After the truly shocking, unexpected (though wholly convincing) twist at the end of last week’s Week Forty-Three, Black Adam and Isis square off with the Four Horsemen for the fate of Kahndaq’s future, a nearly issue-length contretemps that sets the stage for a big World War III event coming in another month and a half. Also: Montoya dons a particular hat and cloak and prepares for her future.
Unlike some other, plot-twist-that-shall-not-be-named of recent 52 precedent, the visceral horror that assaulted readers at the end of last week’s Week Forty-Three, and the consequent battle royale that it elicits here, are both effortlessly affecting, set-up and maneuvered into play by deft, pitch-perfect execution. As 52 nears an end, its many divvied plot threads have all arisen to reach respective crescendos. Sadly, the majority have been (at least in part) unsatisfactory: the Irons/Luthor conflict was anticlimactic, Montoya’s transformation a trifle heavy-handed, the Lobo/Heroes Space Odyssey without rhythm or discernable payoff, the Booster Gold/Supernova arc overall bland (though good for the mystery of 52 and for turning Skeets into an evil, surprisingly eerie antagonist), and the plot-that-shall-not-be-named an arbitrary experiment in specious storytelling. But the Adam/Isis arc that has enthralled with every installment, and now pays with a climax that trumps even the dramatic impact of Marvel’s Civil War #7.
The battle sequence in Week Forty-Four is a furious one, spellbinding in its brutality, utterly captivating in its intensity; from the first panel to the last, every beat of this pre-war drum is in perfect tempo with (and a bolstering, enlivening complement to) the rest of the ongoing DCU opus. Whoever the scripter responsible, they managed to craft a brilliant choreography, and a wholly buyable end, wherein one character’s change of heart and sudden, sinking shift of ethics is a sincere, chilling event, rather than an unfounded plot-device. This issue is pathos and conflict presented in exquisite extremes, and it is a profound and affecting one.

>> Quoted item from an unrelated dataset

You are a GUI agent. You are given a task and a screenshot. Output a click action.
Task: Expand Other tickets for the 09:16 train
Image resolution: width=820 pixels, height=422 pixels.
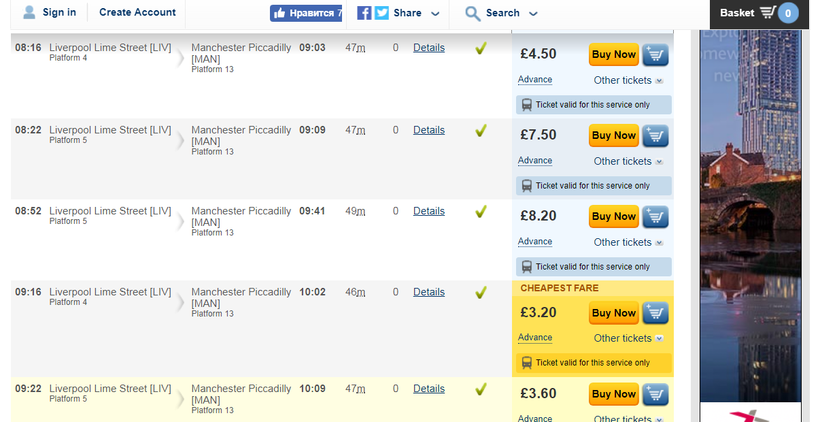coord(627,338)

Eddy Barrows churns out some lush, unforgettable action sequences, and layout man extraordinaire Keith Giffen also deserves a free round for putting together a blow-by-blow throw-down that sent willies down my spine – I was positively giddy while I read this issue, and I haven’t experienced that during a major company event in years. Par excellence, Mr. Giffen, Mr Barrows. Damn fine show, gentlemen.
Perhaps the greatest issue of the series yet, and hopefully proves the quality of the upcoming World War III April crossover. Two months left and then we’re charging into Countdown. If DC can learn from fan response from 52’s poorer issues and stick to the tactics used in the tales that have proven across-the-board effective, then perhaps that second weekly event will be worth more of the continued weekly grind. One way or another, they’ll certainly have to prove such a thing to an ever-growing number of skeptical fans for what will more or less be 52 Season Two.